Ore di sonno ideali e altri falsi miti sul sonno

Quante ore bisogna dormire ogni notte? La risposta che sentiamo ripetere più spesso è "otto ore", ma la realtà scientifica è molto più sfumata. Il fabbisogno di sonno varia significativamente da persona a persona, in base all'età, alla genetica, allo stile di vita e allo stato di salute generale. I neonati possono dormire fino a 17 ore al giorno, i bambini in età scolare ne hanno bisogno di 9-11, mentre la maggior parte degli adulti si trova bene con 7-9 ore. Pensare che esista un numero magico uguale per tutti è il primo grande mito da sfatare.
Un altro falso mito molto diffuso è che si possa "recuperare" il sonno perso durante la settimana dormendo di più nel weekend. Studi scientifici dimostrano che, sebbene un recupero parziale sia possibile, le conseguenze cognitive e metaboliche della privazione cronica del sonno non vengono completamente annullate da qualche notte di riposo prolungato. Il corpo umano non funziona come una batteria: il debito di sonno accumulato ha effetti duraturi sulla memoria, sull'umore e sulla funzione immunitaria che vanno ben oltre quanto si possa compensare il sabato e la domenica.
Molti credono che russare sia sempre innocuo o che sia semplicemente fastidioso per chi dorme accanto. In realtà, il russamento persistente può essere il segnale di una condizione seria come l'apnea ostruttiva del sonno, un disturbo in cui le vie aeree si chiudono ripetutamente durante la notte interrompendo la respirazione. Questo porta a microrisvegli frequenti che impediscono il raggiungimento del sonno profondo, con conseguente stanchezza diurna, difficoltà di concentrazione e un aumentato rischio cardiovascolare nel lungo periodo.

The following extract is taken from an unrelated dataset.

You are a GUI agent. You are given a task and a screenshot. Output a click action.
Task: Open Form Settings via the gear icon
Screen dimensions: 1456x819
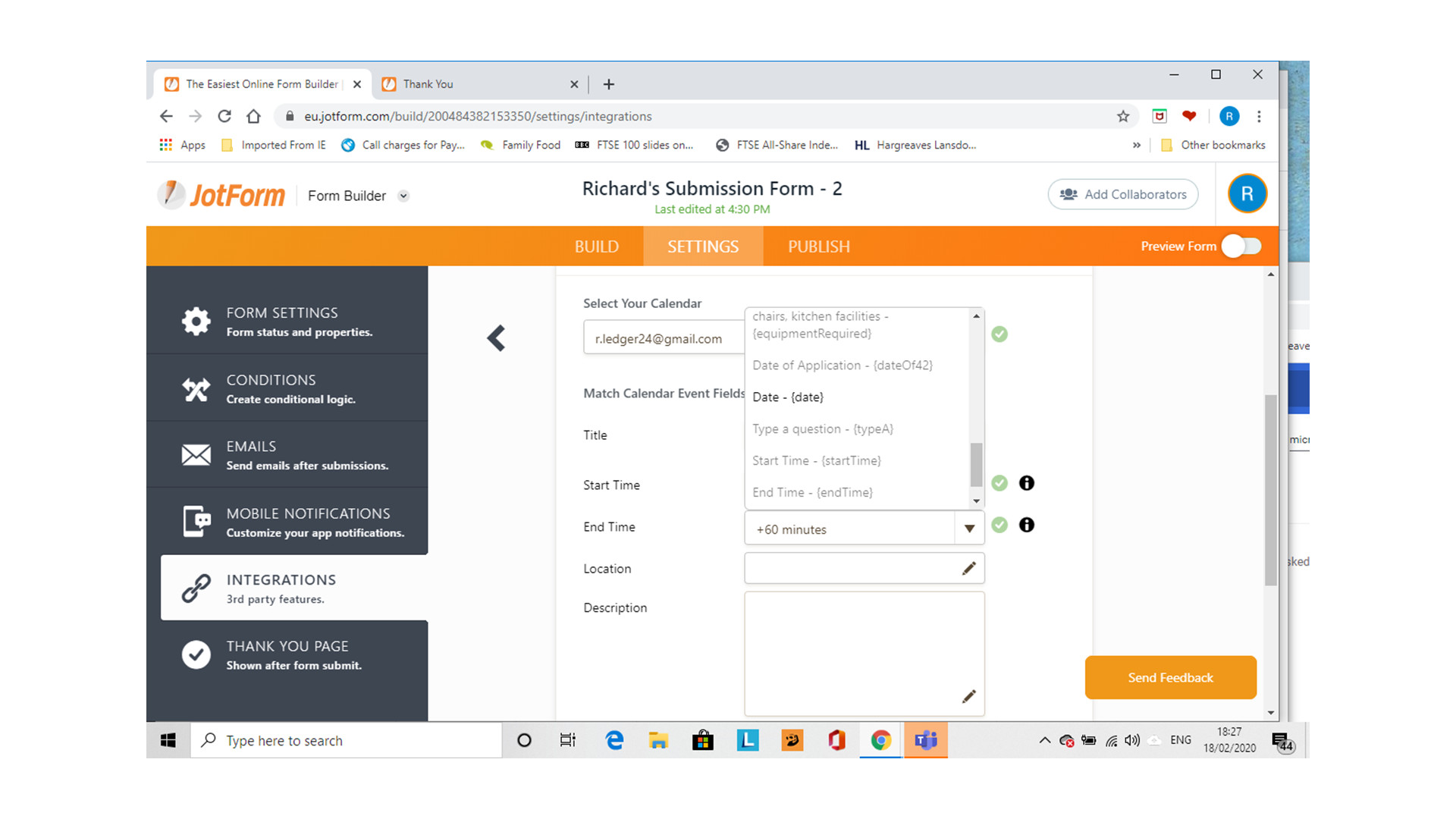tap(196, 320)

Un mito particolarmente pericoloso riguarda l'alcol come aiuto per dormire. Molte persone riferiscono di addormentarsi più facilmente dopo un bicchiere di vino o un digestivo, e questo porta a credere che l'alcol migliori il sonno. In realtà, l'alcol sopprime il sonno REM nelle prime ore della notte e causa risvegli nella seconda metà, frammentando il riposo. Il sonno che ne risulta è meno ristoratore e spesso lascia una sensazione di stanchezza al risveglio, nonostante le ore trascorse a letto.
Infine, si crede spesso che guardare la televisione o usare il telefono a letto aiuti a rilassarsi prima di dormire. Gli schermi emettono luce blu che inibisce la produzione di melatonina, l'ormone del sonno, segnalando al cervello che è ancora giorno. Questo ritarda l'addormentamento e riduce la qualità del riposo. Spegnere i dispositivi almeno un'ora prima di coricarsi e creare una routine serale rilassante sono tra i consigli più efficaci per migliorare concretamente la qualità del sonno.